I'm 14 years in.  Sounds like a prison sentence.  And you know what? It can sure feel like one.  And I say that to be authentically truthful with you.  You can judge all you want but I am not alone.  There are other brave mommas out there that warrior the same circumstances as I do.  Some are courageous and admit it and some are still pretending.  But like David Goggins said, "Glossy surfaces often reflect more than they reveal".   Even though we are tough, brave, and resilient to a fault, we still fall to our knees and shed tears that sting our quickly aging faces.  My surface is worn, weathered and kinda ugly if I’m being honest. Oh, and my hands are covered in "crepe skin".  EW.  I didn't see that coming.  I tried for years to play the fool and reflect sheer gloss. I'd slap on that lippy, lengthening mascara and my cutest flip flops and #handle it.  But *it* didn’t go so well.  I had an actual, real deal breakdown.  Diagnosis: full blown exhaustion with a side of unbearable anxiety and a pinch of psychosis.  

Who is that person?  Who dat?
Fast forward ten years…

Not a day goes by that I don't feel s*#t on.  Have you ever been s*#t on?  If not, I can offer you that opportunity in literal fashion here on the farm.  It's like, "really bird, did you really need to drop a load (AKA:poop) as soon as your flight pattern crossed my shoulder?". Okay, enough potty talk. What I really mean is like not being able to get a win to save your life.  Beat down and s*#t on. 

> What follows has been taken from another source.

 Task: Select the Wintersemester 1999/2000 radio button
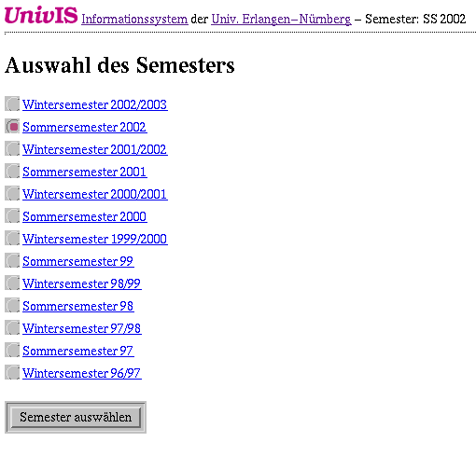pos(12,238)
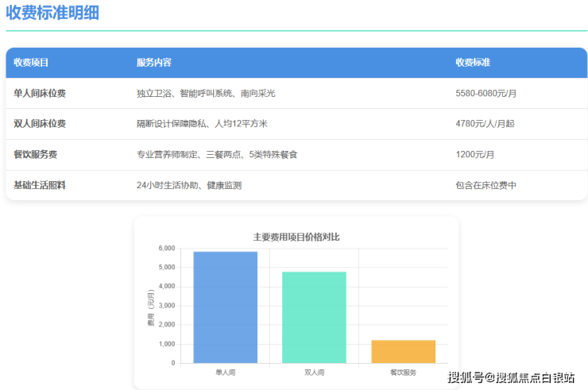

Here, bird s*#t covers our patio.
Raising special needs kids morphs you into both a boxer and the punching bag.  You fight while being beaten.  And what’s so dang difficult about this is: I can’t fix it. I can’t cure it.  I can’t change it.  And despite the countless books, therapists, medications, and unsolicited advice, I can’t even make it better.  
The hustle is real.
I was sharing all of this with a friend. I basically EP’d (emotionally puked) all over her.  She listened with tender intention and mercy.  Then, when I was finished spewing my severely troubled heart, she said,

“How do you parent that?”

How do you parent that?  Right?  You’re so busy keeping your family, marriage, sanity, home and self worth together that it leaves anything but room for parenting.  This might sound crazy, but her question, her simple question, got me like white on rice.  It was almost profound.  No one ever talked to me about actually parenting special needs.  Real, innate parenting.  Parenting.  Not damage control, not coping, not surviving, not crisis management, just parenting.  So you know what I said?  With all the dark emptiness I had inside, I said, 

"I don’t know"
And then I cried (I cry a lot).  My role as a parent and my God given instinct as a mother were buried under the suffocating mounds of survival turmoil.  Once again, there I was on the salty and cold sand, washed up.
Another washed up beauty.
"Sucking the marrow out of life doesn't mean choking on the bone."
Robin Williams
This is where I am supposed to flip like a switch and go all positive on you. Positive Polly.  That was my intention when I thought about flinging this out there into cyberspace.  But Polly can’t come to the computer right now.  She’s tired, anxious and too busy caring for the sweet little boy that bursts her heart, stretches her mind, pushes her body and captures her soul.  He has a fever today so there, there it is!  Polly is parenting for her special one the way only a mother can. Fevers and colds don’t discriminate.  They infect special needs too and somewhere beyond the sticky drops of Motrin and snotty tissues I smile and picture God winking at me.  Parenting does happen. It happens in moments.

Only a parent can love a child like no other.  Love wins.